EXERCISE TASK ▸ Please copy out the listing in full from the line with "You are a GUI" to the line with "pos(74,380)", both included, and shift every coordinate in the answers by adding 51 to it. Leave the pictures out.

INPUT ROWS ▸
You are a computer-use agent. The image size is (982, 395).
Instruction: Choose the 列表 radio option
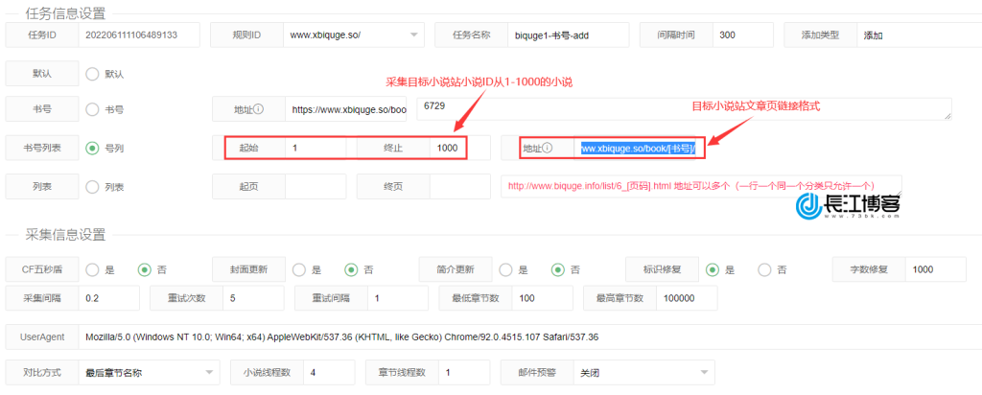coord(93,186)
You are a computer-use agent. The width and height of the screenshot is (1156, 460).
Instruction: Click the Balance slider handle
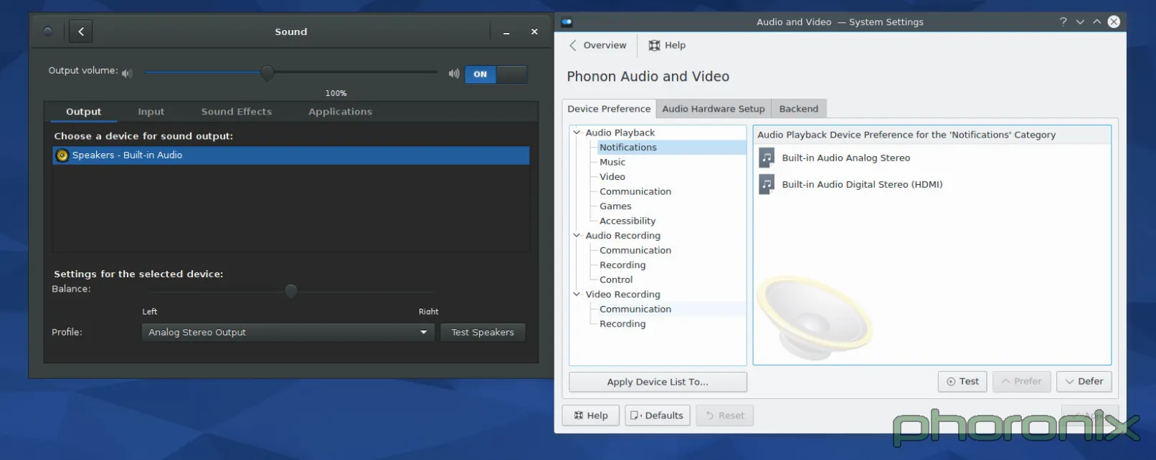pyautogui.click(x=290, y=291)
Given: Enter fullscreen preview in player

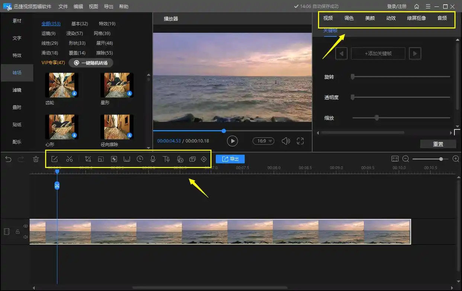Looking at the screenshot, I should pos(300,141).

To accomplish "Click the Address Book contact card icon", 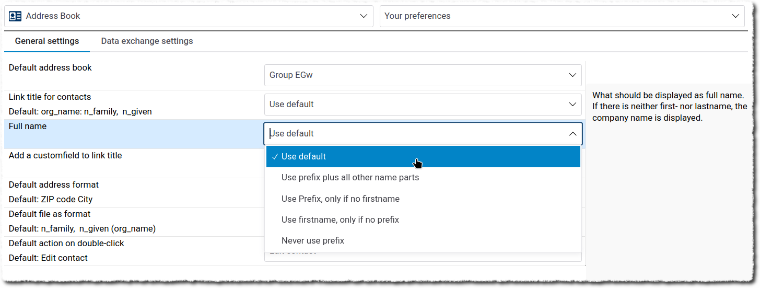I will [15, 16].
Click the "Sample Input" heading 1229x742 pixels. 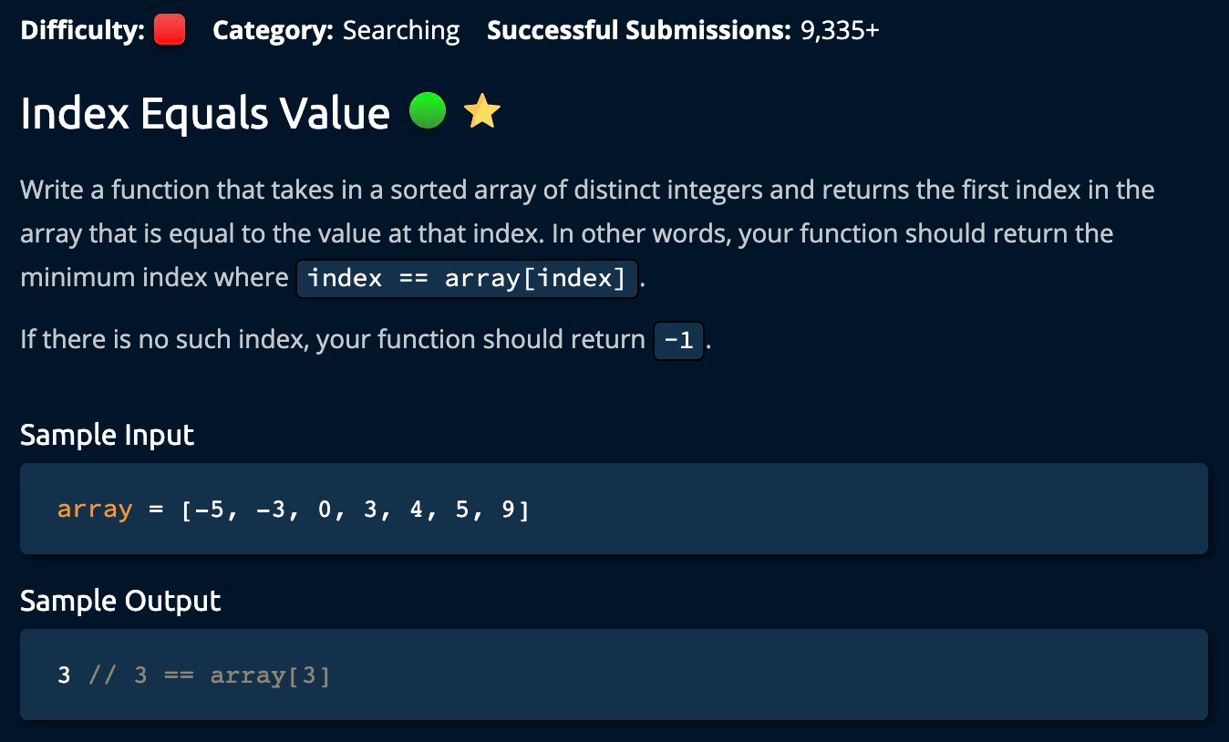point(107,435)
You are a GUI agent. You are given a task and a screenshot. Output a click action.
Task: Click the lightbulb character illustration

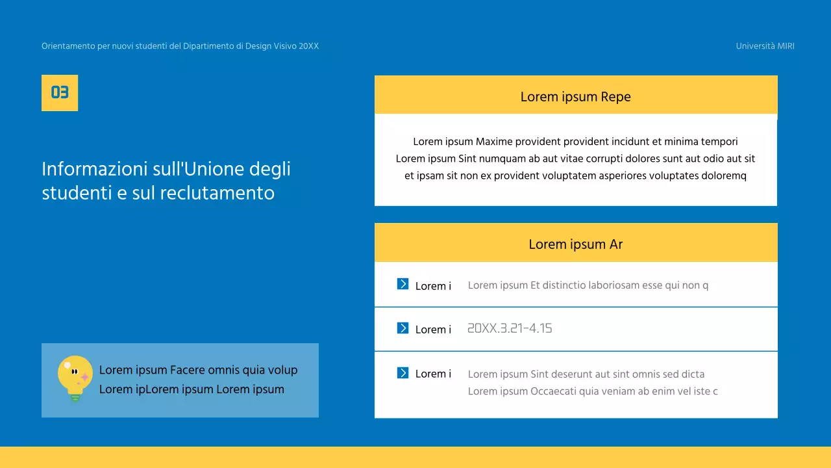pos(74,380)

* * *

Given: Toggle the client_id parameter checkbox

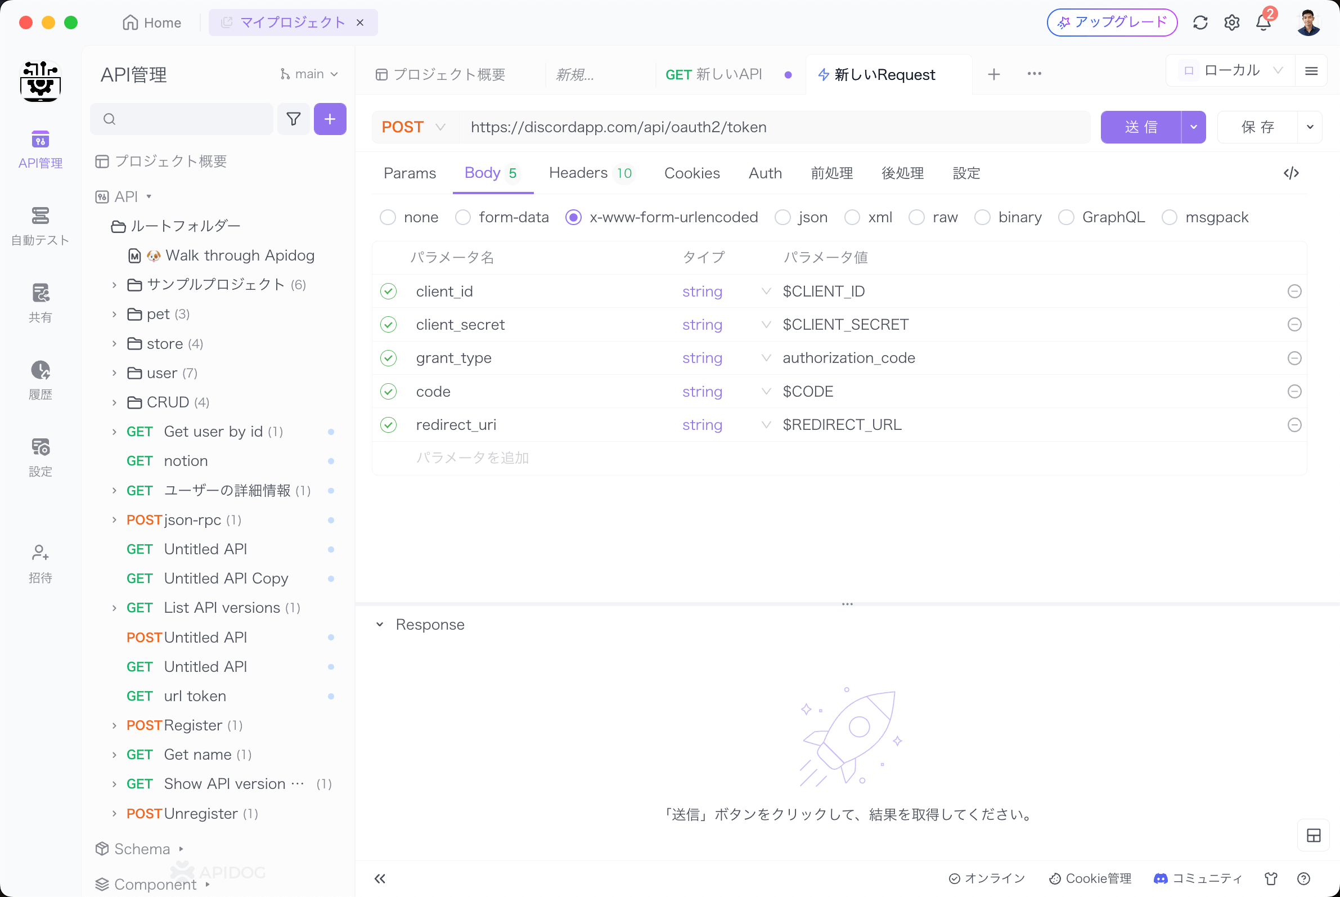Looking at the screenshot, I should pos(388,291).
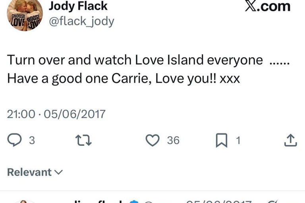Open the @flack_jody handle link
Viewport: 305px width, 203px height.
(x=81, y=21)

WRITTEN ANSWER ▸
You are a GUI agent. You are given a task and a screenshot. Output a click action.
Task: Click the lightbulb character illustration

pos(125,431)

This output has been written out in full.